Oct 27, 2009


One day I needed to make very organic shapes on a scratch-build model. I put together all the basic parts knowing that I would have to fill all sharp corners and round-off all hard edges using the only putty I knew at the time, Tamya Putty.

Stop laughing

I won a prize for that model. First place in the SciFi Vehicle category. Of course, after I explained my methods to the other guys, I could have also won first place in the Idiot's Method category. That's when I learned about Super Sculpey, Milliput and other sculpting medium that everybody was using, except me of course.
If you didn't get the joke: Tamya Putty is to fill small cracks only. To use it the way I did, it's like trying to extend a wall using wall putty.
One of the modeler, whose work I admired, was working with Milliput. That was all I needed to select it as my future medium. Ha Milliput!
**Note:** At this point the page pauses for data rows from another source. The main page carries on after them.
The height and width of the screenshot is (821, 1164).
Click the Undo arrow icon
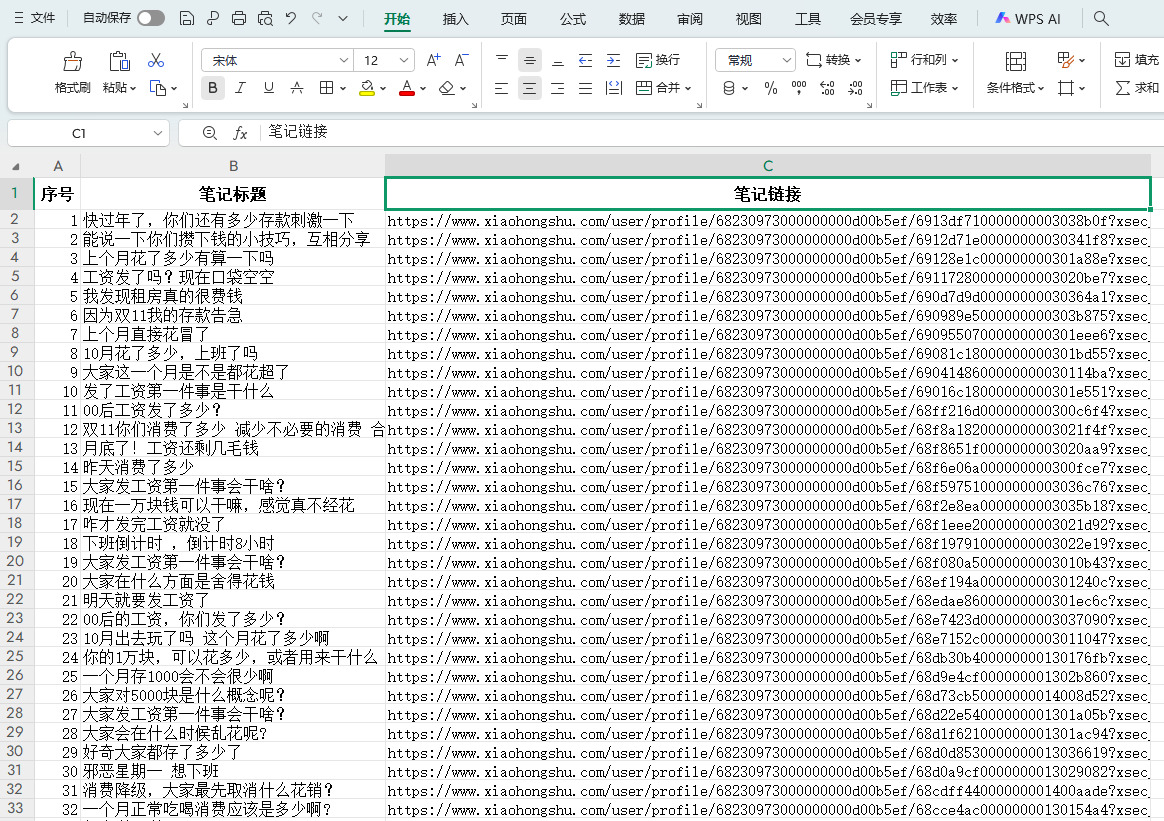tap(291, 18)
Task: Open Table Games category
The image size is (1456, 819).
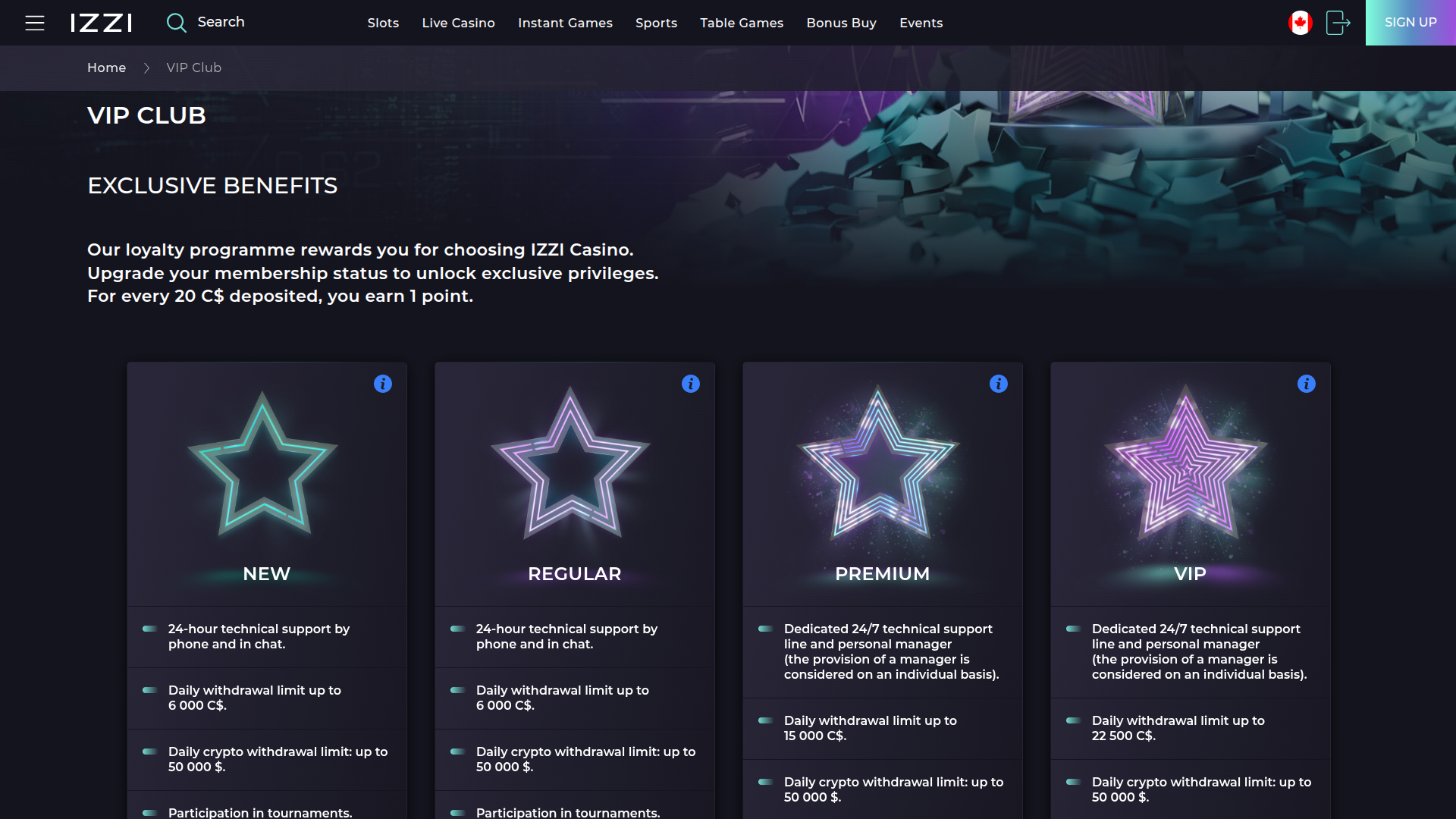Action: click(742, 23)

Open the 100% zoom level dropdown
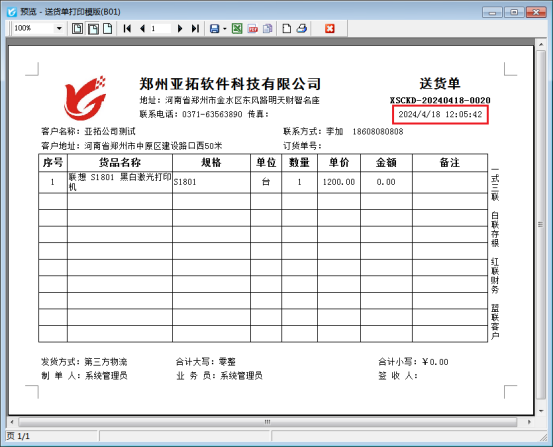[59, 28]
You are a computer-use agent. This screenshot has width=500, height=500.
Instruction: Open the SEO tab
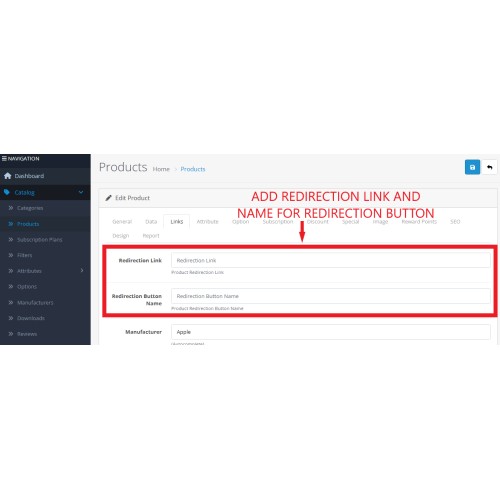click(455, 222)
I could finally make any shapes I wanted. I started making figures sculpted entirely by hand. Nothing could stop me now... except Milliput!

The thing is, it's a two parts epoxy paste that, out of the box, as the consistency of a dried bubble gum. Here are the steps for using it:

1: Make sure you have at least one hour to invest in this. Milliput takes time to mix and stays soft for only forty five minutes. After that, it's as malleable as depleted uranium.
2: Keep a small bowl of water and a rag near you on the table.
3: Guesstimate as best as you can the exact volume of Milliput you will need and add 20%. This stuff is expensive and once it's mixed you have to use it or it will be lost. My best advice is to always have a rough area to fill-in where you can put the small excess you will have. Don't under estimate because it sucks to remix a small batch.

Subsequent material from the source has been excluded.